Polecenie: Przepisz wszystko od wiersza zawierającego „You are a GUI” w dół aż do wiersza zawierającego „tap(1144, 72)”, zamieniając „icon” na „button” i nie zmieniając niczego innego.

Wyodrębnione wpisy:
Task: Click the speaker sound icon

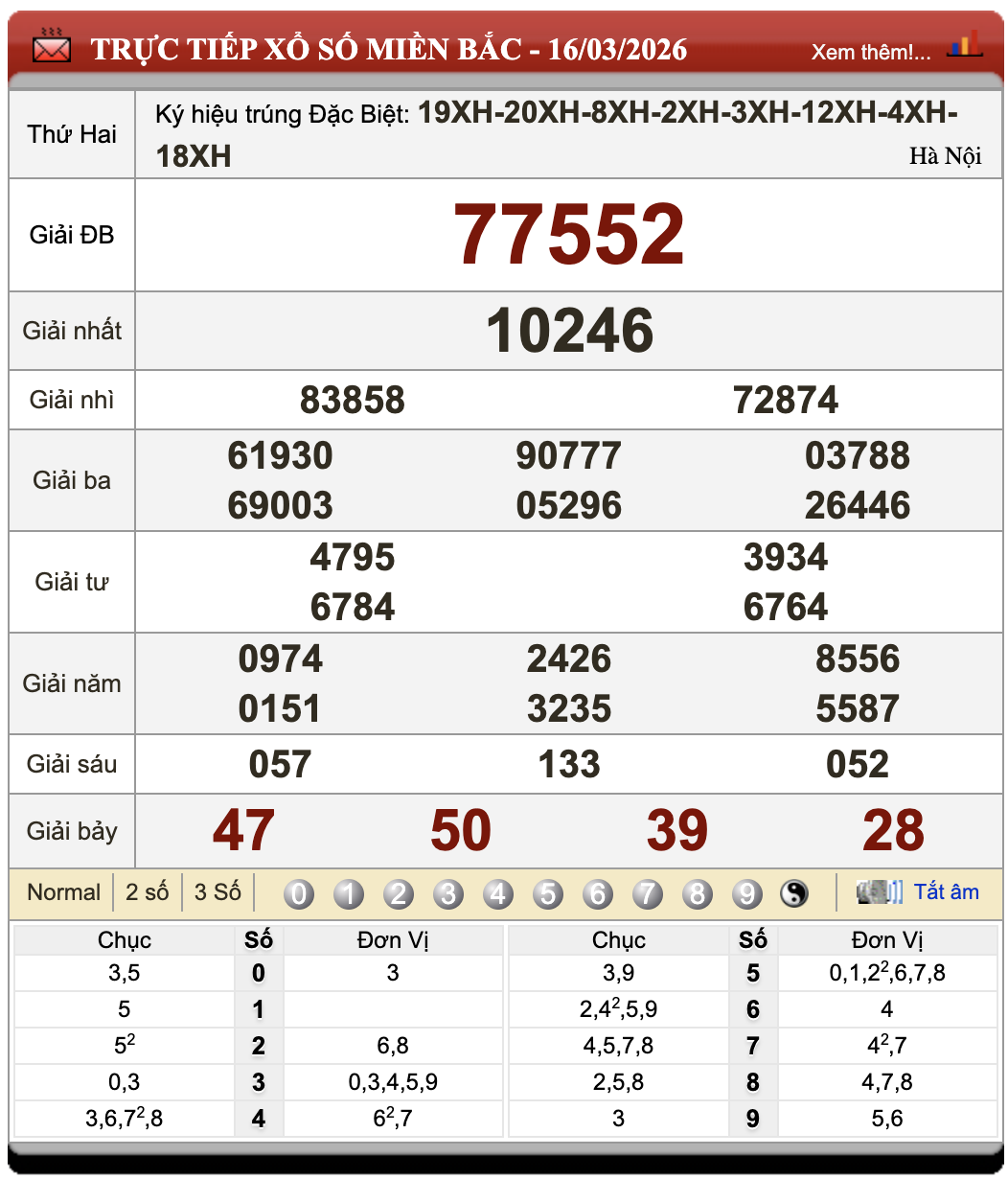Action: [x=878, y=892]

...

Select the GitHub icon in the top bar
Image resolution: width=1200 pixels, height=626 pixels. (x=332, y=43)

* * *

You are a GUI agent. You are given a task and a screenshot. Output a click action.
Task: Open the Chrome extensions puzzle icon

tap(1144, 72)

Odpowiedź na polecenie:
You are a GUI agent. You are given a task and a screenshot. Output a click action.
Task: Open the Chrome extensions puzzle button

tap(1144, 72)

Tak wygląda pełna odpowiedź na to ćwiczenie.